**Exercise details:**
Here are the records. Write out exactly the lines between the one holding "Click the Pointing nav icon" and the one holding "Click the Last Name input field", inclusive.
□ □ □ □ □
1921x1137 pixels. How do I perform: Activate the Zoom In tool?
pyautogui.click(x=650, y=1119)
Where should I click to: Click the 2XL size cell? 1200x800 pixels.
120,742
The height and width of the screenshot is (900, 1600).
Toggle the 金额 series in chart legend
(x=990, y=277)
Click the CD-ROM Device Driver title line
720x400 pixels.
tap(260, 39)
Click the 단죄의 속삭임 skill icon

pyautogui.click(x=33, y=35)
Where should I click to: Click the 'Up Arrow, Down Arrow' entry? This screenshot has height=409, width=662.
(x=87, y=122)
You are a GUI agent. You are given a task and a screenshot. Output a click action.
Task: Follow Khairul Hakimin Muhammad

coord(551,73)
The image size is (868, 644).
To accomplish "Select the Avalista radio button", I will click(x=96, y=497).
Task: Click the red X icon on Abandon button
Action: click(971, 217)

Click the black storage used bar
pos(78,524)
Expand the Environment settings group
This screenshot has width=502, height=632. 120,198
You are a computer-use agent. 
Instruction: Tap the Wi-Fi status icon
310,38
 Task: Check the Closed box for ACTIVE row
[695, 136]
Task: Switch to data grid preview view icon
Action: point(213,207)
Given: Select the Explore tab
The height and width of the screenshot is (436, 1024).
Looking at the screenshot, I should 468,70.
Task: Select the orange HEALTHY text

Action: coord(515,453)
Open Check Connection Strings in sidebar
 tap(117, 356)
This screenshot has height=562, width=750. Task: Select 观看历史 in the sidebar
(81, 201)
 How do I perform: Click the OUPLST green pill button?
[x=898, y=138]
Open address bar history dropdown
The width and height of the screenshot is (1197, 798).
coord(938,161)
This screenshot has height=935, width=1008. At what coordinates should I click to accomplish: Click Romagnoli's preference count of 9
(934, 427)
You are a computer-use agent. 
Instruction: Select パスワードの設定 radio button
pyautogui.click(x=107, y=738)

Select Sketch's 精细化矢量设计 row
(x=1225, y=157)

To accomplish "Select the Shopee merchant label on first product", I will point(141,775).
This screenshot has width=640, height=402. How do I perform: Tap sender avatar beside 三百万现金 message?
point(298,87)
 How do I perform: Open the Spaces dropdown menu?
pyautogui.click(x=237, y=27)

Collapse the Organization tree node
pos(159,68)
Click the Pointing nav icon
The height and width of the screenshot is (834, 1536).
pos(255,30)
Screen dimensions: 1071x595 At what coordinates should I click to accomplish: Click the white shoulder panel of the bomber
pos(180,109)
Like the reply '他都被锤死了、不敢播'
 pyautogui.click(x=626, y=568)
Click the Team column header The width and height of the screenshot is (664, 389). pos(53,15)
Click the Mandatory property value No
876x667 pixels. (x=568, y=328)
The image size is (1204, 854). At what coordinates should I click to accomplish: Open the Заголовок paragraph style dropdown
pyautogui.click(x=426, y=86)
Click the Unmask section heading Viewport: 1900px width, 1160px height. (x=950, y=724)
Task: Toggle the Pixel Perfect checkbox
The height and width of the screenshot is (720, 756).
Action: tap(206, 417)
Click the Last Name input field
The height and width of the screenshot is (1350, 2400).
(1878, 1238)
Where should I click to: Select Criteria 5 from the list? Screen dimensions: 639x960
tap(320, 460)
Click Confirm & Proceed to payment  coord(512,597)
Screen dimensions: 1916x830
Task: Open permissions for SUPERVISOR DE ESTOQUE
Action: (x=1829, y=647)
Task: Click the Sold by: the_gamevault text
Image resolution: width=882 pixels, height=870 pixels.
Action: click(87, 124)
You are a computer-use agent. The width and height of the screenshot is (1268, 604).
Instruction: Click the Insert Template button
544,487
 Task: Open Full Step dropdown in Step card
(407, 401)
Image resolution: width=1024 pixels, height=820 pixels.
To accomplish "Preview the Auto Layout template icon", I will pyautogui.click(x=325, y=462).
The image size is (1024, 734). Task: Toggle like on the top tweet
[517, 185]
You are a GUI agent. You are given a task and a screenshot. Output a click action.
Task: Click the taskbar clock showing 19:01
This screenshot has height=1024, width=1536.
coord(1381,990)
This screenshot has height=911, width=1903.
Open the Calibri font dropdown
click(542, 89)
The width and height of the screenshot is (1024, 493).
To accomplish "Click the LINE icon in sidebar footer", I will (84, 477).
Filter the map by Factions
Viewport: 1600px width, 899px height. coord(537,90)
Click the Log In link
□ □ □ □ □
**Result:**
Click the Pointing nav icon
The height and width of the screenshot is (834, 1536).
pos(255,30)
Screen dimensions: 1071x595 At what coordinates should I click to accomplish: Click the white shoulder panel of the bomber
pos(180,109)
Like the reply '他都被锤死了、不敢播'
 pyautogui.click(x=626, y=568)
Click the Team column header The width and height of the screenshot is (664, 389). pos(53,15)
Click the Mandatory property value No
876x667 pixels. (x=568, y=328)
The image size is (1204, 854). At what coordinates should I click to accomplish: Open the Заголовок paragraph style dropdown
pyautogui.click(x=426, y=86)
Click the Unmask section heading Viewport: 1900px width, 1160px height. (x=950, y=724)
Task: Toggle the Pixel Perfect checkbox
The height and width of the screenshot is (720, 756).
Action: tap(206, 417)
Click the Last Name input field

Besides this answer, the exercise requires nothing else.